Conan Doyle's London Church

Reynolds's News
(26 august 1923, p. 2)


A Religion to Sweep the Earth.

By Sir A. Conan Doyle.

Just returned from a spiritualistic lecture tour of the United States, Sir Arthur Conan Doyle gave to "Reynolds's" Special Commissioner the following interesting account of his impressions.

Sir Arthur says that the Church which takes up spiritualism will "sweep the earth," and prophesies that if the Churches refuse to accept the message, Christianity will be dead in a couple of centuries.

He intends to establish in London a Church in which spiritualism will be preached every Sunday.

I have paid two visit to America to lecture on spiritualism, and the most noteworthy sign during my recent tour was the very gratifying change of attitude on the part of the Press. The newspapers no longer "guy" the thing — and that is true right across the continent. The great majority take the view that there is a case, and that the message has been an extraordarily winning one. They simply cannot afford to ridicule; readers will not "stand for it," as they say.

I should say that the interest in different rather than greater in America as compared with this country. When it comes to educated men professing spiritualism fully, we are in advance here — the standard of intellectual interest is more marked.

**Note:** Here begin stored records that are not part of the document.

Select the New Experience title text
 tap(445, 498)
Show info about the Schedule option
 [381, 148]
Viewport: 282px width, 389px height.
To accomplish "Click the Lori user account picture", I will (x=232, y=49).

I found among professional men numbers of Nicodemuses who came by night. They confessed to me their belief, but from their public position they found it difficult to come forward as whole-hearted advocates.

A REMARKABLE SEANCE.

On the phenomenal side, Americans are leading; on the intellectual side we are in front. But we have no mediums in this country to compare with the Jonsons of Los Angeles.

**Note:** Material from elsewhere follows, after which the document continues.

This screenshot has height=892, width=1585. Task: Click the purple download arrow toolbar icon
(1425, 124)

My wife and I went to a seance given by them. There were twenty people in the room, in which there was a cabinet, like a little sentry box, to prevent the spirit vapour in which materialisation takes place from being dispatched, and to confine it to on portion of the room. Jonson and his wife sat outside the cabinet, and Jonson himself went into a trance. In the course of two hours no fewer than fourteen spirit persons came out of that cabinet — men, women, and children. We spoke to them, and all were recognised by somebody or other present. One, a child, spoke for eighteen minutes, answering questions as to life in the other world.

People may say that I was dreaming or lying, and that I did not see these spirits, or speak with them at all. But was my wife dreaming? Were the eighteen others present dreaming or lying?

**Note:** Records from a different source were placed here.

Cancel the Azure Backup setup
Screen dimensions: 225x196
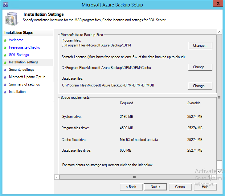pos(180,187)
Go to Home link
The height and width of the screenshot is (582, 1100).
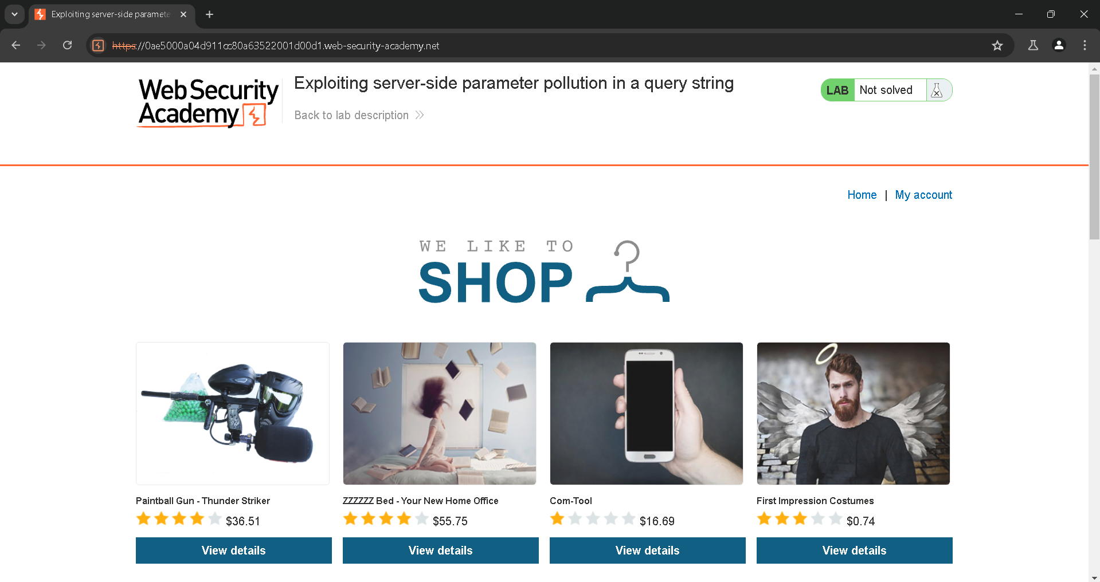click(862, 195)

OSCAR WILDE SPIRIT WRITING.

Over here people do not realise how great has been the progress in the last few years. Take the case of what is known as the Oscar Wilde script, which came over about a couple of months ago, through the medium of Mrs. Travers Smith and another. It may be read in this month's "Occult Review." If any man has got the least sense of literary style he will know that this is the writing of Wilde himself. I pledge my name as a literary critic that this is Wilde's work, and not that of any imitator. There are a large number of phrases which nobody but Wilde could possibly have used. You may forge a man's signature, and you may even forge his style, but you cannot forge the soul behind the style. There is really no form of proof which has not been put before our stupide eyes.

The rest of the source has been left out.